=== Task statement ===
Please print every record below exactly as it appears, but leave out the pictures.

::: Data provided

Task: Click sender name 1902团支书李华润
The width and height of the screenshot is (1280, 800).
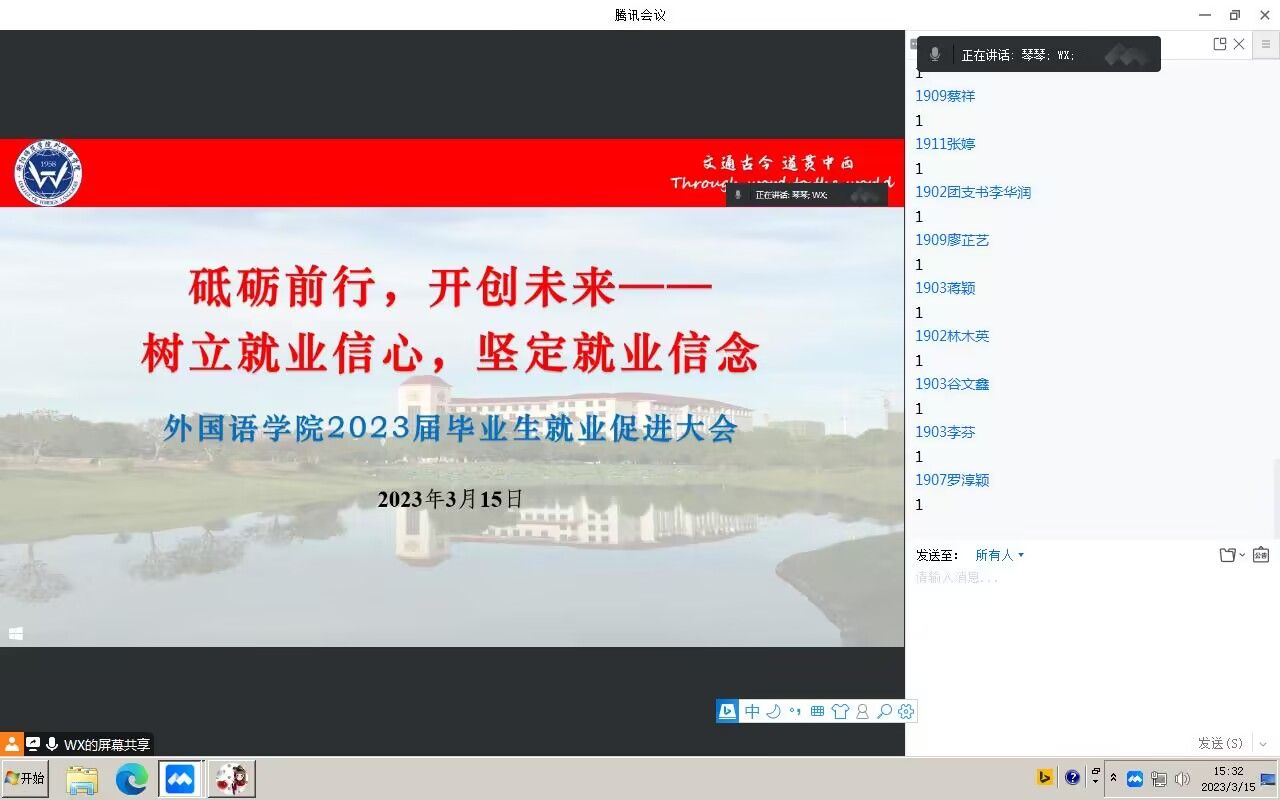Action: (x=973, y=192)
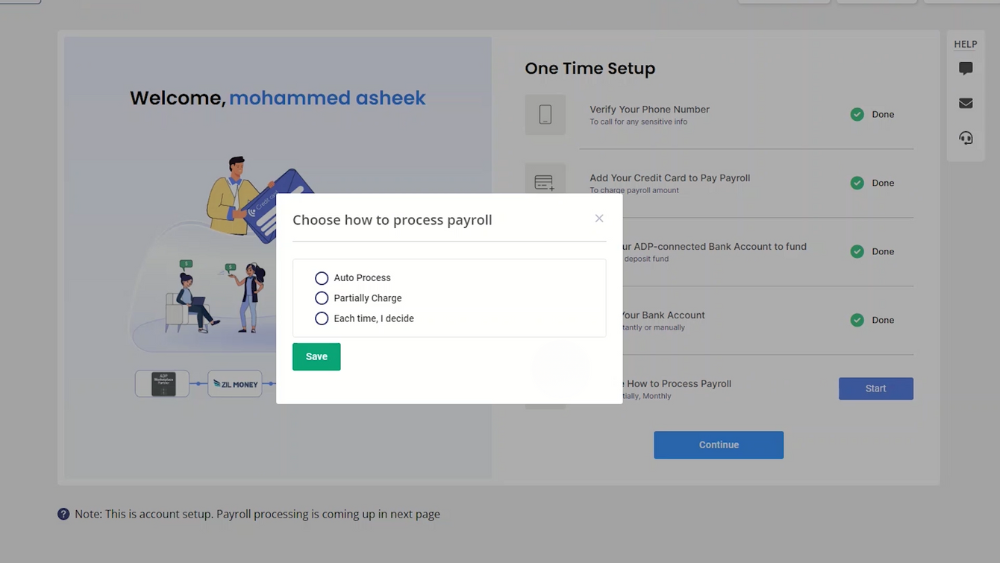This screenshot has height=563, width=1000.
Task: Click the Start button for How to Process Payroll
Action: click(x=876, y=389)
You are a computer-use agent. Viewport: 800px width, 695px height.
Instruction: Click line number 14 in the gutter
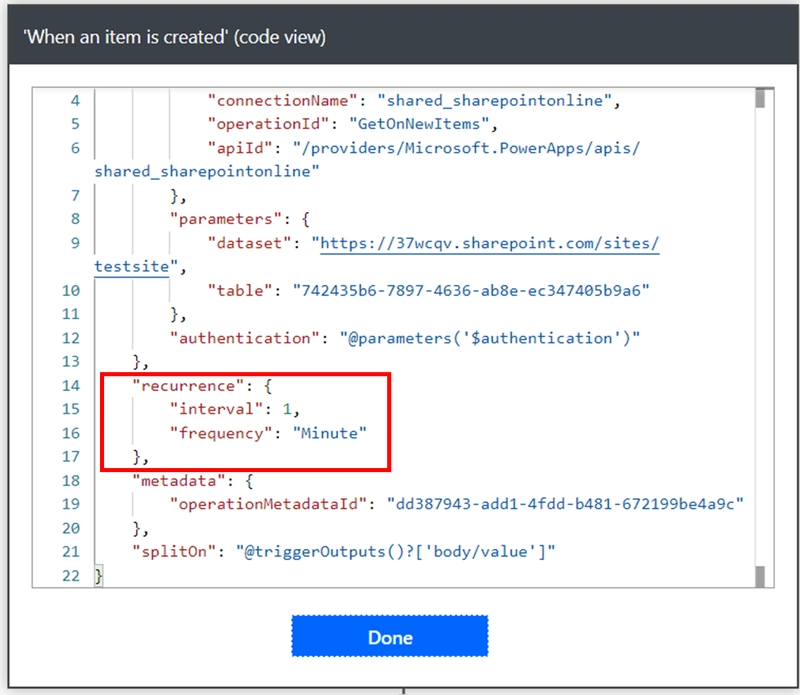(69, 385)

::::::

=== Response box ===
Task: Click sender name 1902团支书李华润
The width and height of the screenshot is (1280, 800).
Action: (x=973, y=192)
This screenshot has height=563, width=1000.
Task: Click the Start button for How to Process Payroll
Action: click(x=876, y=389)
You are a computer-use agent. Viewport: 800px width, 695px height.
Instruction: Click line number 14 in the gutter
(69, 385)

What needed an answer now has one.